Now, however, the new Alberta Conservative government of “Honest Ed” Stelmach appears to be following the example set by Saskatchewan. Vigilant against “exploitation” by Big Oil, it appointed a committee to re-examine the royalties it charges on oil and gas. Its five members consisted of one long-time provincial bureaucrat, two economics professors, one high-tech accountant and one lone representative of the oil industry. The committee was chaired by a man who had spent a lifetime in forestry, zero time in oil and gas. After public hearings in which left-wing witnesses demanded far greater exactions from the tar sands plants, the committee became persuaded that Big Oil was robbing Alberta. It produced a report, which if adopted, would have significantly reduced further Alberta tar sands development.

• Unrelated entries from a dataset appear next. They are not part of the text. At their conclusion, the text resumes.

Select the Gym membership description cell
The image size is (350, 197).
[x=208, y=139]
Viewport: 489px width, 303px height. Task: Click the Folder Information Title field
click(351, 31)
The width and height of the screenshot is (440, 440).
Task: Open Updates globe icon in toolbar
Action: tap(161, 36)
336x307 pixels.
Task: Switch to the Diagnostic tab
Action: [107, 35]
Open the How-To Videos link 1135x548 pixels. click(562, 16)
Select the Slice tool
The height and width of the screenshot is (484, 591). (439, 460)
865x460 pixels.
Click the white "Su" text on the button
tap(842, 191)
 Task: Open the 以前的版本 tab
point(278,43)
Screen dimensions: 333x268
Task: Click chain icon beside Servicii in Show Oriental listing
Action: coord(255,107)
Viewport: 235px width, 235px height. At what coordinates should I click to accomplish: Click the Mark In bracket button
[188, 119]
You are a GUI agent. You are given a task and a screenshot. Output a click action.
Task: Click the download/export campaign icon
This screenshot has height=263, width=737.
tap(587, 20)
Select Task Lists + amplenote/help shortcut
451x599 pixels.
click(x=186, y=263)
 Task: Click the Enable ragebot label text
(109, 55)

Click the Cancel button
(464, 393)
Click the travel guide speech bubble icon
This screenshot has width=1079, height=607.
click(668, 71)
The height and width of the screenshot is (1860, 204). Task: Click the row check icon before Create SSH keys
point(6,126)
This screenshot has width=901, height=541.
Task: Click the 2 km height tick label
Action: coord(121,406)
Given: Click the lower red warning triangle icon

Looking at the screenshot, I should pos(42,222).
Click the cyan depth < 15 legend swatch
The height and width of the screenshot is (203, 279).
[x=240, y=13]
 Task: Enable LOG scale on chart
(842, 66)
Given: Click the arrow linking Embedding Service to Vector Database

After assuring the alarmed industry that his government would not adopt the committee’s draconian recommendations, Honest Ed announced Oct. 25 what he would do. He would raise the initial royalty paid by new tar sands plants before their capital investment is recovered by as much as 900 percent, and the subsequent royalty paid after capital payout by as much as 60 percent. The two companies that pioneered the tar sands extraction process – Suncor and Syncrude – which thought their royalty rate had been guaranteed by signed agreements until the year 2016, discovered they were wrong. They have been given 90 days to renegotiate their rates, or else!
The initial response of the industry varied from one of somber pessimism to exasperated outrage. Research Capital, much respected for its assessments of the industry’s economic viability, saw some good points in the new policy, insofar as it applied to conventional oil and gas – a simpler royalty formula, relatively low royalties if oil and gas prices were to decline, and continuing incentives for both shallow and deep gas wells.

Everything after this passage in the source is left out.